Mit dem Klinikum Burgenlandkreis hat erstmals ein Krankenhaus in Sachsen-Anhalt Insolvenz angemeldet. Das Haus will sich selbst sanieren.

Von Alexander Walter 19.09.2019, 01:01

Magdeburg l Am Dienstag zog die Geschäftsführung des Burgenlandklinikums mit den Standorten in Naumburg und Zeitz die Reißleine. Beim Amtsgericht Halle meldete die „Burgenlandklinikum gGmbH“, Tochter des Landkreises, Insolvenz an.

Grund: Eine Riesenloch im Haushalt. Nach Schätzungen von Geschäftsführer Lars Frohn könnte sich die Finanzlücke bis Jahresende auf bis zu 11 Millionen Euro erhöhen. Vor allem Personalkosten von fünf Millionen Euro monatlich schlugen demnach zu Buche, hieß es.

Das Klinikum mit rund 700 Betten behält aber auch in der Insolvenz die Unternehmensführung, einen externen Insolvenzverwalter wird es nicht geben, sagte Frohn. Der Betrieb soll wie gewohnt weiter laufen. Löhne und Gehälter der 1400 Mitarbeiter übernimmt in den nächsten drei Monaten die Agentur für Arbeit. Danach will die Klinik möglichst wieder selbst zahlen. Gemeinsam mit externen Beratern will das Haus zudem einen Restrukturierungsplan erarbeiten. Er soll im Oktober vorliegen.

Nach Angaben des Sozialministeriums handelt es sich um die erste Insolvenz eines Krankenhauses in Sachsen-Anhalt. Ministerin Petra Grimm-Benne (SPD) sagte Hilfe zu. Man werde die Restrukturierung „positiv begleiten und alles tun, um dem Klinikum eine Zukunft zu geben“, sagte sie am Mittwoch.

Mit den beiden Uniklinika gibt es aktuell 48 Krankenhäuser im Land. Laut Krankenhausgesellschaft Sachsen-Anhalt sind die Rahmenbedingungen für die Häuser schwierig wie lange nicht. Bundesweit schrieb nach einer Umfrage des Deutschen Krankenhausinstituts (DKI) 2017 fast jedes dritte Haus Verluste.

Grund seien Fehler im Vergütungssystem nach Fallpauschalen (DRG). Bei sinkenden Zahlen bleiben die Kliniken auf Fixkosten vor allem beim Personal sitzen, sagte Geschäftsführer Gösta Heelemann. Steigende Fallzahlen würden mit Abschlägen bestraft.

Hinzu kämen Belastungen durch Dokumentationspflichten und Rechnungskürzungen infolge überzogener Prüfungen durch die Kassen.
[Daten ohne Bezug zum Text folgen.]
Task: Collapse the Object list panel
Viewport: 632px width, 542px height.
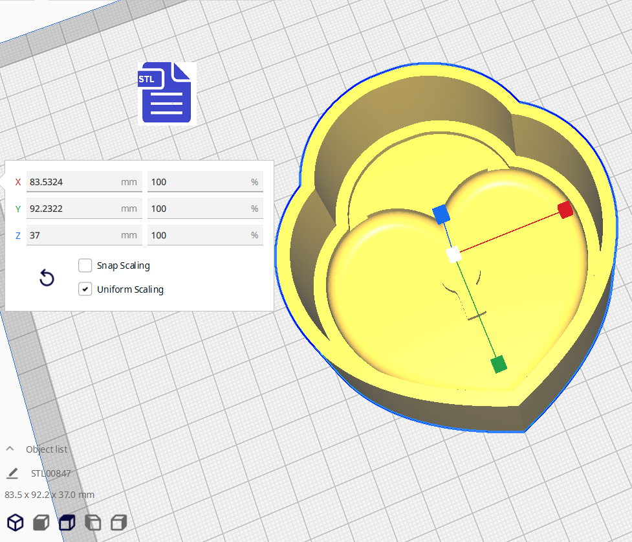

In Sachsen-Anhalt litten die Kliniken zudem darunter, „dass das Land seit Jahren seiner gesetzlichen Pflicht zur ausreichenden Bereitstellung von Investitionsmitteln nicht nachkommt“. Die Krankenhausgesellschaft beziffert den Investitionsstau auf 1,5 Milliarden Euro, die Unikliniken nicht inbegriffen.

Grimm-Benne will die Investitionsmittel für die Häuser jetzt aufstocken. Pläne ihrer Behörde vom Juni sahen eine Erhöhung von derzeit 48,8 Millionen jährlich auf 104,5 Millionen Euro im Jahr 2021 vor.

Die Rechnung hat sie aber offenbar ohne das CDU-geführte Finanzministerium gemacht. Dort sorgt der dem Vernehmen nach unabgestimmte Vorstoß für wenig Begeisterung. Statt Haushaltsgeld zu beantragen, hätten die Finanzen lieber, dass Grimm-Benne einen stillen Topf aus Patientenabgaben außerhalb des Landesetats nutzt, den ihr Haus mitverwaltet. Die Abgaben wurden einst erhoben, um die Kliniken nach der Wende zu sanieren. Mindestens 20 Millionen Euro sollen noch übrig sein. Bis zum Vorliegen eines ersten Haushaltsplans Anfang der Woche könnte sich die Höhe Investitionszuschüsse also noch ändern.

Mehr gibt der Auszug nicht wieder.